# Written problem
Reproduce all of the following items, substituting "Weekly Digest" for "Weekly Roundup" wherever it occurs and leaving everything else unchanged.

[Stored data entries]

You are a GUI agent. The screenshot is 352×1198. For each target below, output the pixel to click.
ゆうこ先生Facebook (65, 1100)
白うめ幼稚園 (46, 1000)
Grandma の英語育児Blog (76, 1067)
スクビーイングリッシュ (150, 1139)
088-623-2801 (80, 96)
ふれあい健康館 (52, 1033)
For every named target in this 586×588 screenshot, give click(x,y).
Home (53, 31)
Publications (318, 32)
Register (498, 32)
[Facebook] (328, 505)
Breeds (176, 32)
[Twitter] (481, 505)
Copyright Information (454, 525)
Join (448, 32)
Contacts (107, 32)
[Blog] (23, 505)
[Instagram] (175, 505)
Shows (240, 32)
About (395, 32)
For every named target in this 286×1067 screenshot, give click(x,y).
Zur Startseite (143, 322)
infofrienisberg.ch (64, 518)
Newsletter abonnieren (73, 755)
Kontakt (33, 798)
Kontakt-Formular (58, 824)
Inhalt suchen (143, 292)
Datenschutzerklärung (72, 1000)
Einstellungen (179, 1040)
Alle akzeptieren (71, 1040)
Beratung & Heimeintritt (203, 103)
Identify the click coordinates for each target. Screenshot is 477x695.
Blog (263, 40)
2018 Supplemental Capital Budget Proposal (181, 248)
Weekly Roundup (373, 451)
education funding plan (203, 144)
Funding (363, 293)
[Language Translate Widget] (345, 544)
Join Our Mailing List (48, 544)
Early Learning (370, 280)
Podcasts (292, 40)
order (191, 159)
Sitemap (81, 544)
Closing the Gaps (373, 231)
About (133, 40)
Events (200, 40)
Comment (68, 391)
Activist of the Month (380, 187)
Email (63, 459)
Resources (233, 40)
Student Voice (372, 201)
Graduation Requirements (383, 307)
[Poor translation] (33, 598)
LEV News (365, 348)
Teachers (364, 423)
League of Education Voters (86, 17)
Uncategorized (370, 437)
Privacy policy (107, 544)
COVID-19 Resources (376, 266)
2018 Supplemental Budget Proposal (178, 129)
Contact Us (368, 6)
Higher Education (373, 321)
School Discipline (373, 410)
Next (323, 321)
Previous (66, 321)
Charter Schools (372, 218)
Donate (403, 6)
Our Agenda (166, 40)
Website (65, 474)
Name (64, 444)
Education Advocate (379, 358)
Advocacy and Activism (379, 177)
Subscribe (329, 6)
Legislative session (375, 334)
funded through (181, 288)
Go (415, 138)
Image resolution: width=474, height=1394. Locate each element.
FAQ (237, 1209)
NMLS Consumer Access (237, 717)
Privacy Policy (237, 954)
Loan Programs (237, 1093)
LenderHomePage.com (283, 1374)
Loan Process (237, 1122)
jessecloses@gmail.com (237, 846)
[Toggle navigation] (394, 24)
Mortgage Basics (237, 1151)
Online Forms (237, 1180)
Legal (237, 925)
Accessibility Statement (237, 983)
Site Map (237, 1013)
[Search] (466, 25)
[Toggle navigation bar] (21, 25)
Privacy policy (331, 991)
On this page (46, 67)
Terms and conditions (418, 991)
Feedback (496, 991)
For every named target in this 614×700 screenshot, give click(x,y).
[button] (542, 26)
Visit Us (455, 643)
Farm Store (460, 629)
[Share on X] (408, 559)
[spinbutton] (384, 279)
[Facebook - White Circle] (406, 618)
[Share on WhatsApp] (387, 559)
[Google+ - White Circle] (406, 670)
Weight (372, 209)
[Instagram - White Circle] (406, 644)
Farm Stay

# Written reply
You are a GUI agent. The screenshot is 352×1198. For each target below, output the pixel to click.
ゆうこ先生Facebook (65, 1100)
白うめ幼稚園 (46, 1000)
Grandma の英語育児Blog (76, 1067)
スクビーイングリッシュ (150, 1139)
088-623-2801 (80, 96)
ふれあい健康館 (52, 1033)
For every named target in this 586×588 screenshot, give click(x,y).
Home (53, 31)
Publications (318, 32)
Register (498, 32)
[Facebook] (328, 505)
Breeds (176, 32)
[Twitter] (481, 505)
Copyright Information (454, 525)
Join (448, 32)
Contacts (107, 32)
[Blog] (23, 505)
[Instagram] (175, 505)
Shows (240, 32)
About (395, 32)
For every named target in this 286×1067 screenshot, give click(x,y).
Zur Startseite (143, 322)
infofrienisberg.ch (64, 518)
Newsletter abonnieren (73, 755)
Kontakt (33, 798)
Kontakt-Formular (58, 824)
Inhalt suchen (143, 292)
Datenschutzerklärung (72, 1000)
Einstellungen (179, 1040)
Alle akzeptieren (71, 1040)
Beratung & Heimeintritt (203, 103)
Identify the click coordinates for each target. Screenshot is 477x695.
Blog (263, 40)
2018 Supplemental Capital Budget Proposal (181, 248)
Weekly Digest (373, 451)
education funding plan (203, 144)
Funding (363, 293)
[Language Translate Widget] (345, 544)
Join Our Mailing List (48, 544)
Early Learning (370, 280)
Podcasts (292, 40)
order (191, 159)
Sitemap (81, 544)
Closing the Gaps (373, 231)
About (133, 40)
Events (200, 40)
Comment (68, 391)
Activist of the Month (380, 187)
Email (63, 459)
Resources (233, 40)
Student Voice (372, 201)
Graduation Requirements (383, 307)
[Poor translation] (33, 598)
LEV News (365, 348)
Teachers (364, 423)
League of Education Voters (86, 17)
Uncategorized (370, 437)
Privacy policy (107, 544)
COVID-19 Resources (376, 266)
2018 Supplemental Budget Proposal (178, 129)
Contact Us (368, 6)
Higher Education (373, 321)
School Discipline (373, 410)
Next (323, 321)
Previous (66, 321)
Charter Schools (372, 218)
Donate (403, 6)
Our Agenda (166, 40)
Website (65, 474)
Name (64, 444)
Education Advocate (379, 358)
Advocacy and Activism (379, 177)
Subscribe (329, 6)
Legislative session (375, 334)
funded through (181, 288)
Go (415, 138)
Image resolution: width=474, height=1394. Locate each element.
FAQ (237, 1209)
NMLS Consumer Access (237, 717)
Privacy Policy (237, 954)
Loan Programs (237, 1093)
LenderHomePage.com (283, 1374)
Loan Process (237, 1122)
jessecloses@gmail.com (237, 846)
[Toggle navigation] (394, 24)
Mortgage Basics (237, 1151)
Online Forms (237, 1180)
Legal (237, 925)
Accessibility Statement (237, 983)
Site Map (237, 1013)
[Search] (466, 25)
[Toggle navigation bar] (21, 25)
Privacy policy (331, 991)
On this page (46, 67)
Terms and conditions (418, 991)
Feedback (496, 991)
For every named target in this 614×700 screenshot, give click(x,y).
[button] (542, 26)
Visit Us (455, 643)
Farm Store (460, 629)
[Share on X] (408, 559)
[spinbutton] (384, 279)
[Facebook - White Circle] (406, 618)
[Share on WhatsApp] (387, 559)
[Google+ - White Circle] (406, 670)
Weight (372, 209)
[Instagram - White Circle] (406, 644)
Farm Stay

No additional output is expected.